Using Mixed Methods to Examine Perceptions and Willingness to Participate in Bio-specimen Banking in Diverse Asian Americans

Grace X Ma, Brenda F Seals, Yin Tan, Richard Lee and Jamil Toubbeh

Background: On a large scale, bio-specimen banking offers researchers the ability to newly understand areas like community genetics and to apply new sampling technologies to housed samples. Understanding cultural differences in knowledge and perceptions of bio-specimen banking allows for addressing community concerns and facilitates dissemination of culturally relevant health education.
Methods: Community-based participatory approaches (CBPA) provide opportunities to solicit community input and to build mechanisms for maximizing outcomes of potential interventions. As part of a larger CBPA project, Chinese, Korean, and Vietnamese community members participated in eight focus groups on bio-specimen banking. Demographics and qualitative text were analyzed.
Results: The study results indicate that education and English proficiency were the most important predictors of knowledge of bio-specimen banking. Ethnic and age differences also were identified as predictors of knowledge in bivariate analyses. Participants discussed safety in bio-specimen sample collection procedures; processes of tissue removal, including spinal and blood draws; privacy protection; trust in healthcare providers; concerns about genetic research; importance of contributing to science; and family concerns.

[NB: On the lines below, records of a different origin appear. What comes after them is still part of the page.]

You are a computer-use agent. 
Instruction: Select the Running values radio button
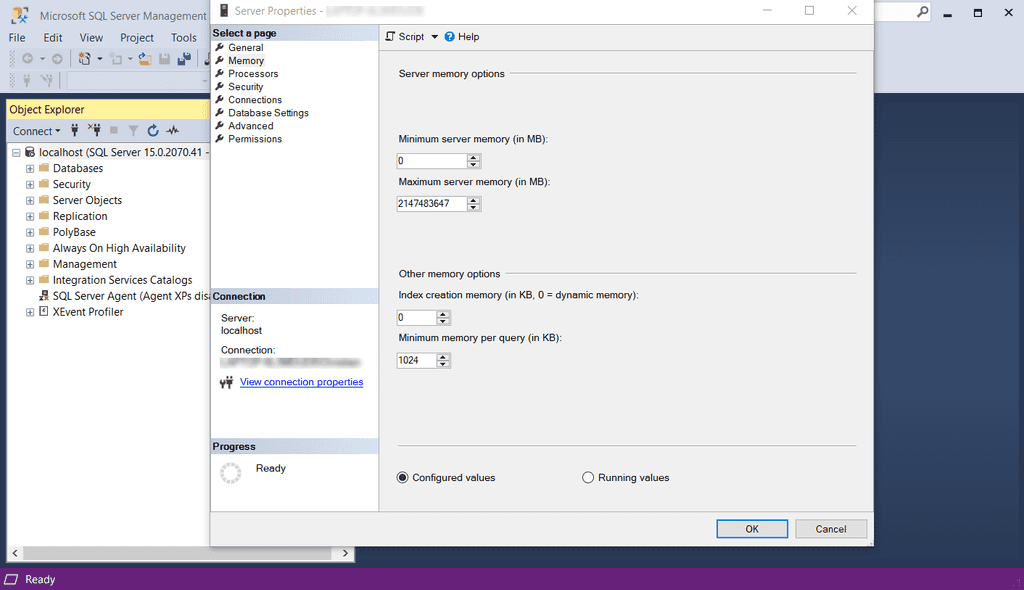588,477
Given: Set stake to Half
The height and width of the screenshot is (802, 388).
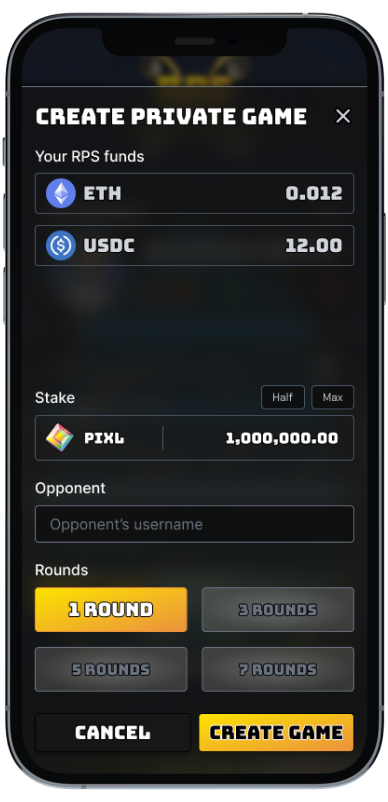Looking at the screenshot, I should (283, 397).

Conclusion: The diversity of Asian American populations requires that, to increase participation in bio-specimen banking, understanding and addressing community concerns requires health education efforts that improve knowledge of innovations in sampling and cultural tailoring of health education messages. Promotion messages should highlight scientific benefits including possibilities for tailoring medical treatment and new diagnoses. Issues of health information privacy and stigma for communities at risk for certain diseases remain community worries.